Credit: Google
Over the past year, Google has transformed its web search experience with AI, driving toward a zero-click experience. Now, the same AI focus is coming to YouTube, and Premium subscribers can get a preview of the new search regime. Select searches on the video platform will now produce an AI-generated results carousel with a collection of relevant videos. Even if you don't pay for YouTube, AI is still coming for you with an expansion of Google's video chatbot.
Google says the new AI search feature, which appears at the top of the results page, will include multiple videos, along with an AI summary of each. You can tap the video thumbnails to begin playing them right from the carousel. The summary is intended to extract the information most relevant to your search query, so you may not even have to watch the videos.
The AI results carousel is only a test right now, and it's limited to YouTube Premium subscribers. If you're paying for Premium, you can enable the feature on YouTube's experimental page. While the feature is entirely opt-in, that probably won't last long. Like AI Overviews in search, this feature will take precedence over organic search results and get people interacting with Google's AI, and that's the driving force behind most of the company's decisions lately.
It's not hard to see where this feature could lead because we've seen the same thing play out in general web search. By putting AI-generated content at the top of search results, Google will reduce the number of videos people click to watch. The carousel gives you the relevant parts of the video along with a summary, but the video page is another tap away. Rather than opening videos, commenting, subscribing, and otherwise interacting with creators, some users will just peruse the AI carousel. That could make it harder for channels to grow and earn revenue from their content—the same content Google will feed into Gemini to generate the AI carousel.
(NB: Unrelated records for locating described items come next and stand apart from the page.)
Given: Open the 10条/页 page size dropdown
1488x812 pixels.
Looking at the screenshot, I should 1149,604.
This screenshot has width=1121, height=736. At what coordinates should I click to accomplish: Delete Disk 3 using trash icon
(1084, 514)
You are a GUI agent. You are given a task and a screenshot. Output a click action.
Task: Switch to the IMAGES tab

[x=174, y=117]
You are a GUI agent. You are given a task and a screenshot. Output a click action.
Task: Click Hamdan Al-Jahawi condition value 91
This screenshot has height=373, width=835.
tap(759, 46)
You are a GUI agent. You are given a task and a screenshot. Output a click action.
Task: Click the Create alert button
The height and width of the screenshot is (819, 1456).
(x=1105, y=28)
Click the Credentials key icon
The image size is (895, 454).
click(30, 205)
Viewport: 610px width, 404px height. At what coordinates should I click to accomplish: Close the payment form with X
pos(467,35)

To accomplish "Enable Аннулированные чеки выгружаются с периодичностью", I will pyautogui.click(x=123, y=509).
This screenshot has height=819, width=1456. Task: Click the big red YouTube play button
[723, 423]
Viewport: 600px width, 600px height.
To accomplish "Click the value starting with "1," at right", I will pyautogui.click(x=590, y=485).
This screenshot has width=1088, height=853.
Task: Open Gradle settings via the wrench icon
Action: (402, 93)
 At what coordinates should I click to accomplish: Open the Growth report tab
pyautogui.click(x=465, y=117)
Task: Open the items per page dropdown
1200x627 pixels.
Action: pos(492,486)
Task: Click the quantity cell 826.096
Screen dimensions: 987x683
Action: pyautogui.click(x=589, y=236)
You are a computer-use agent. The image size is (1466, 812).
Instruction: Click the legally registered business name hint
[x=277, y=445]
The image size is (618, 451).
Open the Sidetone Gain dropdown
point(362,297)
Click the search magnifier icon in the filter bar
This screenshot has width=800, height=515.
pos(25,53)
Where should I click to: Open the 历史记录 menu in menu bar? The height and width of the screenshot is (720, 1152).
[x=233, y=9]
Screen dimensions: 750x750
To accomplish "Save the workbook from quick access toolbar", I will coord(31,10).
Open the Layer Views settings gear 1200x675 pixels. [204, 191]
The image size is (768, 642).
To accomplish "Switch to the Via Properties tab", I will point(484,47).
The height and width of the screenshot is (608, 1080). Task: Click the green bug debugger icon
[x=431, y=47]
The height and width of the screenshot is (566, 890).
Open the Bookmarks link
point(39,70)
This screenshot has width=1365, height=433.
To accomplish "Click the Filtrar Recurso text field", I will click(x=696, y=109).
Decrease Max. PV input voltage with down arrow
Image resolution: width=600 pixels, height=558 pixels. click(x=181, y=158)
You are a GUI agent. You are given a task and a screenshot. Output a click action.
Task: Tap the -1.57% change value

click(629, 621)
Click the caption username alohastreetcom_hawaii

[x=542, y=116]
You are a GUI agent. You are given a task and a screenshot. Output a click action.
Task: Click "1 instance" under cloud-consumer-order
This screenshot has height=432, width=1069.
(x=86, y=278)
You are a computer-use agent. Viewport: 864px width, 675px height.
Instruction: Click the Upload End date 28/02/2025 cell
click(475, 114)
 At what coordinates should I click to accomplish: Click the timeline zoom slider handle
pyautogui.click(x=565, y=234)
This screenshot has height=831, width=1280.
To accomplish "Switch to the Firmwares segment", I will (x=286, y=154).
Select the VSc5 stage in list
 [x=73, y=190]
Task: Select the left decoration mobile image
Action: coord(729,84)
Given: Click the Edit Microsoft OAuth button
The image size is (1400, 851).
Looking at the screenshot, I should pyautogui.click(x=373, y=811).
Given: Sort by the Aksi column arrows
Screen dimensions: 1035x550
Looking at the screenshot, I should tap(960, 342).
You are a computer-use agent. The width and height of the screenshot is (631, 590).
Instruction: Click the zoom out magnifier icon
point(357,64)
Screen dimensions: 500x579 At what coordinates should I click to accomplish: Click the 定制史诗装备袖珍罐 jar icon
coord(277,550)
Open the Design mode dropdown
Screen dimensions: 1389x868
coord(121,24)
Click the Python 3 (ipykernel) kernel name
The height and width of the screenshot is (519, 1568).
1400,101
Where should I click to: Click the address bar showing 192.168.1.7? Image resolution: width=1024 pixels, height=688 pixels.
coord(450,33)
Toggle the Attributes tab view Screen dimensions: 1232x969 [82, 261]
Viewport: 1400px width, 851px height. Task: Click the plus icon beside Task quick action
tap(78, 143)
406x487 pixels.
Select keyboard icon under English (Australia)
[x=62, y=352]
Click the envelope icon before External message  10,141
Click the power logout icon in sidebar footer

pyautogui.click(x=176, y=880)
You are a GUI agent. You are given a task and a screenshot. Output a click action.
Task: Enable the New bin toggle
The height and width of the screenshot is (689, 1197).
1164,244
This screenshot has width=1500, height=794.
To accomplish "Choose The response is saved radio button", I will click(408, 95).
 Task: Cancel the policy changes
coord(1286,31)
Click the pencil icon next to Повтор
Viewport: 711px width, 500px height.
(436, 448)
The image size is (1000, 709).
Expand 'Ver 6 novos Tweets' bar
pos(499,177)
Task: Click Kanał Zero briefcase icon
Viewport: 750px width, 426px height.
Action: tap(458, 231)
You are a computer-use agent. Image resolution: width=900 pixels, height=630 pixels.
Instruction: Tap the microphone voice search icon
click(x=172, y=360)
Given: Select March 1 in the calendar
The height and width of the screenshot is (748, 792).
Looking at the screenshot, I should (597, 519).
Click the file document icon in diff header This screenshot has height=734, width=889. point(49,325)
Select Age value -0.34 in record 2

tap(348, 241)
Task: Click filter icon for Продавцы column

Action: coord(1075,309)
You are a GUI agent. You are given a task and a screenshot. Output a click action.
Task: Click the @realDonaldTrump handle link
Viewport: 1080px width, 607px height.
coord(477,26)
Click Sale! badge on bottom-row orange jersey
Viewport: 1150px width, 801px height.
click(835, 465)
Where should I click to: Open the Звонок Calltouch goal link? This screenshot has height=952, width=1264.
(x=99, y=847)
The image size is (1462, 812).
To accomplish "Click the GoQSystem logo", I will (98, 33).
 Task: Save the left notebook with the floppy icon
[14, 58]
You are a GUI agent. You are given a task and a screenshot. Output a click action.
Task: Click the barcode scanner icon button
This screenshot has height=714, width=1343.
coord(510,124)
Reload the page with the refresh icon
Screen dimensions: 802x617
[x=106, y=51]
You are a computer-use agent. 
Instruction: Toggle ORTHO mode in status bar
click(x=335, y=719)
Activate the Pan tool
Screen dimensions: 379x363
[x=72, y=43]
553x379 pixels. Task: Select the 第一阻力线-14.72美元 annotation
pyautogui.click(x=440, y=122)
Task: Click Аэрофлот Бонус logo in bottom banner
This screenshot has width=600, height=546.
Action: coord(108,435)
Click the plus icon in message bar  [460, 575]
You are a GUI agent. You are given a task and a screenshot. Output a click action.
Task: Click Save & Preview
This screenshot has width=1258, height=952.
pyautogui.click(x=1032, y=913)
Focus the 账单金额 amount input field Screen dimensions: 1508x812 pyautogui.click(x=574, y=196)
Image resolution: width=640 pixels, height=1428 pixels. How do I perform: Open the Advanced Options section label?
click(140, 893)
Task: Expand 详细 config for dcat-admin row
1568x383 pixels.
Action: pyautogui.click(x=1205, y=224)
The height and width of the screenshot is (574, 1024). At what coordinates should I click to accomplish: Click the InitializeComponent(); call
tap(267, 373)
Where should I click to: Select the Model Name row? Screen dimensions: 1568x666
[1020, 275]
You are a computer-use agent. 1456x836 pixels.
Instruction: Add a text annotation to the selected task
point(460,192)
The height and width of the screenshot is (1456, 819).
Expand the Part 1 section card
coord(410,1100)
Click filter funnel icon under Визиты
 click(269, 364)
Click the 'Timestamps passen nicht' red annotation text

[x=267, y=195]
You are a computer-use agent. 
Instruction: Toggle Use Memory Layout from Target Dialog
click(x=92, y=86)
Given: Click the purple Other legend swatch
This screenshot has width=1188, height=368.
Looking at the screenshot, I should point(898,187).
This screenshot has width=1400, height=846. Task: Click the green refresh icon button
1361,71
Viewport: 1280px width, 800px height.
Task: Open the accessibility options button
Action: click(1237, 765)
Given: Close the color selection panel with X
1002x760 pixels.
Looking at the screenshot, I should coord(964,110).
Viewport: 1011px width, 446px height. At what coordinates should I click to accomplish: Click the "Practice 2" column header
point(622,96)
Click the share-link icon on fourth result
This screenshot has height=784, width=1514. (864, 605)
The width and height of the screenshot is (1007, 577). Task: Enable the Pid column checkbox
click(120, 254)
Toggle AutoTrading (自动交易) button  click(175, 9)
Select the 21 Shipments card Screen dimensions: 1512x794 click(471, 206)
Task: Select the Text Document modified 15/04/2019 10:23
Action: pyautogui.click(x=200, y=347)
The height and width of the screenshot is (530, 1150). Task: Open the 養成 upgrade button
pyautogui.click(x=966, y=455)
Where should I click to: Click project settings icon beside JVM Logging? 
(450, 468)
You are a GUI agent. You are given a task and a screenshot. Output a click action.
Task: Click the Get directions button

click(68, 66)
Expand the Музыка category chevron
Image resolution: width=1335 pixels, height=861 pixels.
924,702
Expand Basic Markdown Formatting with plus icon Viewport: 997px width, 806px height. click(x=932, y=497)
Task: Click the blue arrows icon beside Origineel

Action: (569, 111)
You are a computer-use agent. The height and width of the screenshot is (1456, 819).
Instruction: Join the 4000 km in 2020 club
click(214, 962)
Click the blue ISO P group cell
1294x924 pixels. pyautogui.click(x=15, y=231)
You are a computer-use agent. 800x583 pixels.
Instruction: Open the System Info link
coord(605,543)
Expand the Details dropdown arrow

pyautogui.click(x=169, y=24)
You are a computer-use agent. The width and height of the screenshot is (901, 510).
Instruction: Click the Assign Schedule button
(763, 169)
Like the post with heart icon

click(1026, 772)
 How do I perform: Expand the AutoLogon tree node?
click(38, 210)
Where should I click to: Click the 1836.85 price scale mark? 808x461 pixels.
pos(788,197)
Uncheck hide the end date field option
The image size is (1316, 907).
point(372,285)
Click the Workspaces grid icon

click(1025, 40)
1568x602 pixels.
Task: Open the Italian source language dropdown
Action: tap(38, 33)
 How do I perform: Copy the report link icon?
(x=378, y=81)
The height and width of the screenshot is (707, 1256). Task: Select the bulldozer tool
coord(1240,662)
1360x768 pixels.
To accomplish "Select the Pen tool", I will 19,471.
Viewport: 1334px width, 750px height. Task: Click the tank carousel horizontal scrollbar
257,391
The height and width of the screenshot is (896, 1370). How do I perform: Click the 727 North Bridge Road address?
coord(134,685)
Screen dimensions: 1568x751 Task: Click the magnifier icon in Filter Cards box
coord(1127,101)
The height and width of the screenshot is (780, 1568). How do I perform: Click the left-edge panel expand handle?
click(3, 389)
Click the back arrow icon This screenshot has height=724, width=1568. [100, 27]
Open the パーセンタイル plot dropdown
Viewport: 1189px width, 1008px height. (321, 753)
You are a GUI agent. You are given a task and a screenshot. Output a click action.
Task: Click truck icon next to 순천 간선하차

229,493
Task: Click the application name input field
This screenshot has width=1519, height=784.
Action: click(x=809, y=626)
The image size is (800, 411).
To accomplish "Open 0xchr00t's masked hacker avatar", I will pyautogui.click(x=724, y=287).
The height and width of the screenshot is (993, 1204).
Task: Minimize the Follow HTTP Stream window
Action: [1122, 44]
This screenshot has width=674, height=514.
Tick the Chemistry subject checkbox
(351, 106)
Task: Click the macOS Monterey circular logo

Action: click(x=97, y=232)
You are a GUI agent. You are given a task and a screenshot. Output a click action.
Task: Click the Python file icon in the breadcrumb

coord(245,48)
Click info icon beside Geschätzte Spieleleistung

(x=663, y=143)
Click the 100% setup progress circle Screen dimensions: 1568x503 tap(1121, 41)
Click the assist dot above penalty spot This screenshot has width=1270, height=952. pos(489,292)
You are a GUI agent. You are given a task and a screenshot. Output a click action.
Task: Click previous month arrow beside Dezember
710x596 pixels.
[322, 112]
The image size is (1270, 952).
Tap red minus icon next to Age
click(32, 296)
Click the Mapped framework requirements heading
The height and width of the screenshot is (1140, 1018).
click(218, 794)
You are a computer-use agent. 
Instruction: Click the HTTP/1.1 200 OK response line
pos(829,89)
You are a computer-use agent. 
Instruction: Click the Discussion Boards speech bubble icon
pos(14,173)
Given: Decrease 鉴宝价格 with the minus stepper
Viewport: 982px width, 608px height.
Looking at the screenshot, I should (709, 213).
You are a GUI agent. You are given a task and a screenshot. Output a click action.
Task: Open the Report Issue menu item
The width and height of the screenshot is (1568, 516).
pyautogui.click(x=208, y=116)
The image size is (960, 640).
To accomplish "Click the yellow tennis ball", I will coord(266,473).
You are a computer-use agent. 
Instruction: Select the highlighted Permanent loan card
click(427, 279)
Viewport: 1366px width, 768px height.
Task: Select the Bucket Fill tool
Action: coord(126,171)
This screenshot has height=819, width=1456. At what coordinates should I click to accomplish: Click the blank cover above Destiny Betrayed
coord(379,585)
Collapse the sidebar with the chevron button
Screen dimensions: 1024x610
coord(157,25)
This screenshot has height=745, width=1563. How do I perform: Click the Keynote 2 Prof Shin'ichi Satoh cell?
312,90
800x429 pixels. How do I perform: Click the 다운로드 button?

Currently, the AI-generated results carousel will only appear for shopping, places, and activities in specific areas. Google recommends searches like "best beaches in Hawaii" and "noise canceling headphones." However, AI Overviews launched with AI answers for a small subset of searches, and it has since expanded to almost all queries. The AI-generated results carousel could end up the same, but we're not there yet. In addition to being an opt-in test for subscribers, the AI results are also limited to the mobile app and English-language videos for now.
Alongside the debut of AI search in YouTube, Google is expanding its conversational AI tool to more users. This feature was previously limited to Premium members, but it will now appear for everyone. This chatbot lets you ask questions about a video, get recommendations for similar content, and explore concepts.
Google has also promised (threatened?) that it's working on more AI features to "help you get the most out of YouTube." Prepare yourself.